*** Opening Information provided ***
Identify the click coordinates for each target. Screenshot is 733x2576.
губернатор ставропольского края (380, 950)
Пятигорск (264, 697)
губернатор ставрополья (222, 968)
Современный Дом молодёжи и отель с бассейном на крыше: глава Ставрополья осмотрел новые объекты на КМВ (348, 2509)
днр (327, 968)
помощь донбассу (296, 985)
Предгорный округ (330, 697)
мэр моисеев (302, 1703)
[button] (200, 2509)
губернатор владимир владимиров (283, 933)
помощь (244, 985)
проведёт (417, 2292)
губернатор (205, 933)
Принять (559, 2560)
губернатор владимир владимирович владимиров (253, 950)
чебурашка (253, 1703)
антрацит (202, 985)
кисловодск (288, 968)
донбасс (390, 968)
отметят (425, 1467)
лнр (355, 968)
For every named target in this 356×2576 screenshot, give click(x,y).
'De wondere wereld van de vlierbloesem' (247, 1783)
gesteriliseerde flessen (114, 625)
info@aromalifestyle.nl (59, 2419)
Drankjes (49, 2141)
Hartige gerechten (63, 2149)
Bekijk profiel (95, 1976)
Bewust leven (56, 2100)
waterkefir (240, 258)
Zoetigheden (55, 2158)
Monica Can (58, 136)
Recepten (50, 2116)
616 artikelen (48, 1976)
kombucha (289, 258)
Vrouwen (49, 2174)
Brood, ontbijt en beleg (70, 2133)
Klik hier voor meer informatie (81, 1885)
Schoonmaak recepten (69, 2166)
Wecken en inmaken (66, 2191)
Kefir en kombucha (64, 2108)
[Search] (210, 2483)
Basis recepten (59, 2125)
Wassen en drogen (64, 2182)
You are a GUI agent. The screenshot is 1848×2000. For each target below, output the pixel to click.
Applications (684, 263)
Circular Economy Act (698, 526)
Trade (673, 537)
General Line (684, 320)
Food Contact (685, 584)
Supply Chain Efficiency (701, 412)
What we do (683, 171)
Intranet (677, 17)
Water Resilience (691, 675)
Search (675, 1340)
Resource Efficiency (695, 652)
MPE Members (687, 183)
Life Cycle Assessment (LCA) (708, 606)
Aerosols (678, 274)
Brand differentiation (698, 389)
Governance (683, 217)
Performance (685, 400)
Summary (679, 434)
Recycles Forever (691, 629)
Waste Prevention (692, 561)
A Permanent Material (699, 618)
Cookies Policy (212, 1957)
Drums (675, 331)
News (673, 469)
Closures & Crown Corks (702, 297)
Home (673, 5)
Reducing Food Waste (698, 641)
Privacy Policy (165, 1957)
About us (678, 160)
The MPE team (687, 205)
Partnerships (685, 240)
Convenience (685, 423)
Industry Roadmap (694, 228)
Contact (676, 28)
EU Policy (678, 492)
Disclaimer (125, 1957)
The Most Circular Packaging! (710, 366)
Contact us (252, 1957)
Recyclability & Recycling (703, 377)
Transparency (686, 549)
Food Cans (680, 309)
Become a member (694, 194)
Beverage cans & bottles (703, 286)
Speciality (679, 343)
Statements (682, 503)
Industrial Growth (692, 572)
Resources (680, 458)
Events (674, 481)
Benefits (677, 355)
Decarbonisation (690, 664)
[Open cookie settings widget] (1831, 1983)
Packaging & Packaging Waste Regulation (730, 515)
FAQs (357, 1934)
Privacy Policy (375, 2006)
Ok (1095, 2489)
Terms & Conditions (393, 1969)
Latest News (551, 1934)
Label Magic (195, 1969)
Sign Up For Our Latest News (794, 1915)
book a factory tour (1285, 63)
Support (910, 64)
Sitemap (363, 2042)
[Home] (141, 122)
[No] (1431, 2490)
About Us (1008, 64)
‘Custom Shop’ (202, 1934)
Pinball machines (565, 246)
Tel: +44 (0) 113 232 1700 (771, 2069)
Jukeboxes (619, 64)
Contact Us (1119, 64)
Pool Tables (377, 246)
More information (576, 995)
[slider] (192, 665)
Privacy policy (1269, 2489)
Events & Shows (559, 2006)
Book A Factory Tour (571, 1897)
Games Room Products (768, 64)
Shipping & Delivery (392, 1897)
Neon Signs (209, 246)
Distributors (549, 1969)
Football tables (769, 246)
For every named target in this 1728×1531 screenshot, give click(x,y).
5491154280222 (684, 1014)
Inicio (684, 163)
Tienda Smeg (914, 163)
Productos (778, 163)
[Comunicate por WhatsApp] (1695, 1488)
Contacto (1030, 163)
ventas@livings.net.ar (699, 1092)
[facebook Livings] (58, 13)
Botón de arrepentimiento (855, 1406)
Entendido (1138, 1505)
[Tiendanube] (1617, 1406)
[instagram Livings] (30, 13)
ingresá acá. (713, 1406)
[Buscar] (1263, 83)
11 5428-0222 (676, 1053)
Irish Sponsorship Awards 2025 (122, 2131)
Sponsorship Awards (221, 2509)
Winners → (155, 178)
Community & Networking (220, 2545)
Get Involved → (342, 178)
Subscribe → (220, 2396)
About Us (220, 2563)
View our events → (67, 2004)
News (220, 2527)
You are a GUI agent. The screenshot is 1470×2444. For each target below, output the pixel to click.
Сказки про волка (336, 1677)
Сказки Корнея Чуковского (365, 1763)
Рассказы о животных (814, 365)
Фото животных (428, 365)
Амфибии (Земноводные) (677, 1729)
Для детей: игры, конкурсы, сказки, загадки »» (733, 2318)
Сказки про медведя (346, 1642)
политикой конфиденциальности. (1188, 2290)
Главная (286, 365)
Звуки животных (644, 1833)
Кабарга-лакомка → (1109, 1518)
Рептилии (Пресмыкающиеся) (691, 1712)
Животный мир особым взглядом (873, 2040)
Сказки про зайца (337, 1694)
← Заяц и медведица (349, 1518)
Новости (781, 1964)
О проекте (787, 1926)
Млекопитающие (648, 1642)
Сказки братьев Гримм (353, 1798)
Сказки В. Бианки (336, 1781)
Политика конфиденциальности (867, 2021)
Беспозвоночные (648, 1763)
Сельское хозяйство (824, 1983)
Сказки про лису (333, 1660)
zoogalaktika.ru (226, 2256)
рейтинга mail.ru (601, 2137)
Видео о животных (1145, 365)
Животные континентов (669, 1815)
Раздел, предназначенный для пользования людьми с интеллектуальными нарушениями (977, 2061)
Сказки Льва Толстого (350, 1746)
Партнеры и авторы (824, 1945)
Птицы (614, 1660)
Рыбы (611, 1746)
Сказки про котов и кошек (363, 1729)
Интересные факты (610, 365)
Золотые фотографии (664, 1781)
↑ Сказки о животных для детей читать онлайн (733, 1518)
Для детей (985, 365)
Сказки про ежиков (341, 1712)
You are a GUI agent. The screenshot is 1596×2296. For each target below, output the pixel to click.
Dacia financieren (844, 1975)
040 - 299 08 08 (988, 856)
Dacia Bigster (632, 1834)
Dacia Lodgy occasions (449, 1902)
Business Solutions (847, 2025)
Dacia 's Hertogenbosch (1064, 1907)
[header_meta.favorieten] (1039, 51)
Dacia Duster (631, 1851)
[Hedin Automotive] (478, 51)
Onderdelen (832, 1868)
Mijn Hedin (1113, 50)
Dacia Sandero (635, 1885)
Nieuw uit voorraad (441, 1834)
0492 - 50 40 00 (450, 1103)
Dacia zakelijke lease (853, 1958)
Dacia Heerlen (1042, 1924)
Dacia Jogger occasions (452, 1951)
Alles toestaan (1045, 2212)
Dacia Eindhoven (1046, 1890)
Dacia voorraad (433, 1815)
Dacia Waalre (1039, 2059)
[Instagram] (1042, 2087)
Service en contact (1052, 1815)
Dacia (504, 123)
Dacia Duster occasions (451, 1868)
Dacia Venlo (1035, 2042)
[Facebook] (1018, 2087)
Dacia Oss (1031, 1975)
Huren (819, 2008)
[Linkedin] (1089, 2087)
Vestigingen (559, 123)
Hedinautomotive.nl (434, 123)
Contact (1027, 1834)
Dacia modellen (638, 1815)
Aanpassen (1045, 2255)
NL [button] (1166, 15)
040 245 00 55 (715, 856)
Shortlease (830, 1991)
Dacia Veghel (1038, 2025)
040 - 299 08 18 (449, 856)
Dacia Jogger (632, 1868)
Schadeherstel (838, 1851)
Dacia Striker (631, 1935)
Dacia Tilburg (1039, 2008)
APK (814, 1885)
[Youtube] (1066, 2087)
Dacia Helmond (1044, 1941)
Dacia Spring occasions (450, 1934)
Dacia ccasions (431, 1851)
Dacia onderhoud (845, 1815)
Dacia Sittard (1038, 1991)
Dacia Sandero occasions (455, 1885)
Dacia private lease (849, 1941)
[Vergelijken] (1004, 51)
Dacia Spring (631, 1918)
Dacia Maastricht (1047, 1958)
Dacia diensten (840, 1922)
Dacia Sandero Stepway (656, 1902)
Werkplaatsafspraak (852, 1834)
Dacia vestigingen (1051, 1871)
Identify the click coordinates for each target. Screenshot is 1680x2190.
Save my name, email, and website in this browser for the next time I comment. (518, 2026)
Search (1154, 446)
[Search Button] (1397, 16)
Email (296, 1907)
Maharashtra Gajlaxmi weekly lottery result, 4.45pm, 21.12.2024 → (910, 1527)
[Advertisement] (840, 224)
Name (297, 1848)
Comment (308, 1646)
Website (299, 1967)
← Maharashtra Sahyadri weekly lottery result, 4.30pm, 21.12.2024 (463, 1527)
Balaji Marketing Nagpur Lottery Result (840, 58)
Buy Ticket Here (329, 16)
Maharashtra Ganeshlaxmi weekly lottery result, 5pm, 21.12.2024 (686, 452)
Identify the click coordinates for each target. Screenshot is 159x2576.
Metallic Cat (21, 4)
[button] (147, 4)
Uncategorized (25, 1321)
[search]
*** Closing Information provided ***
Retype exactly the lines of the data above that fall between the line with "Dacia financieren (844, 1975)" and the line with "Dacia Veghel (1038, 2025)", inclusive, and add nothing.

Dacia financieren (844, 1975)
040 - 299 08 08 (988, 856)
Dacia Bigster (632, 1834)
Dacia Lodgy occasions (449, 1902)
Business Solutions (847, 2025)
Dacia 's Hertogenbosch (1064, 1907)
[header_meta.favorieten] (1039, 51)
Dacia Duster (631, 1851)
[Hedin Automotive] (478, 51)
Onderdelen (832, 1868)
Mijn Hedin (1113, 50)
Dacia Sandero (635, 1885)
Nieuw uit voorraad (441, 1834)
0492 - 50 40 00 (450, 1103)
Dacia zakelijke lease (853, 1958)
Dacia Heerlen (1042, 1924)
Dacia Jogger occasions (452, 1951)
Alles toestaan (1045, 2212)
Dacia Eindhoven (1046, 1890)
Dacia voorraad (433, 1815)
Dacia Waalre (1039, 2059)
[Instagram] (1042, 2087)
Service en contact (1052, 1815)
Dacia (504, 123)
Dacia Duster occasions (451, 1868)
Dacia Venlo (1035, 2042)
[Facebook] (1018, 2087)
Dacia Oss (1031, 1975)
Huren (819, 2008)
[Linkedin] (1089, 2087)
Vestigingen (559, 123)
Hedinautomotive.nl (434, 123)
Contact (1027, 1834)
Dacia modellen (638, 1815)
Aanpassen (1045, 2255)
NL [button] (1166, 15)
040 245 00 55 (715, 856)
Shortlease (830, 1991)
Dacia Veghel (1038, 2025)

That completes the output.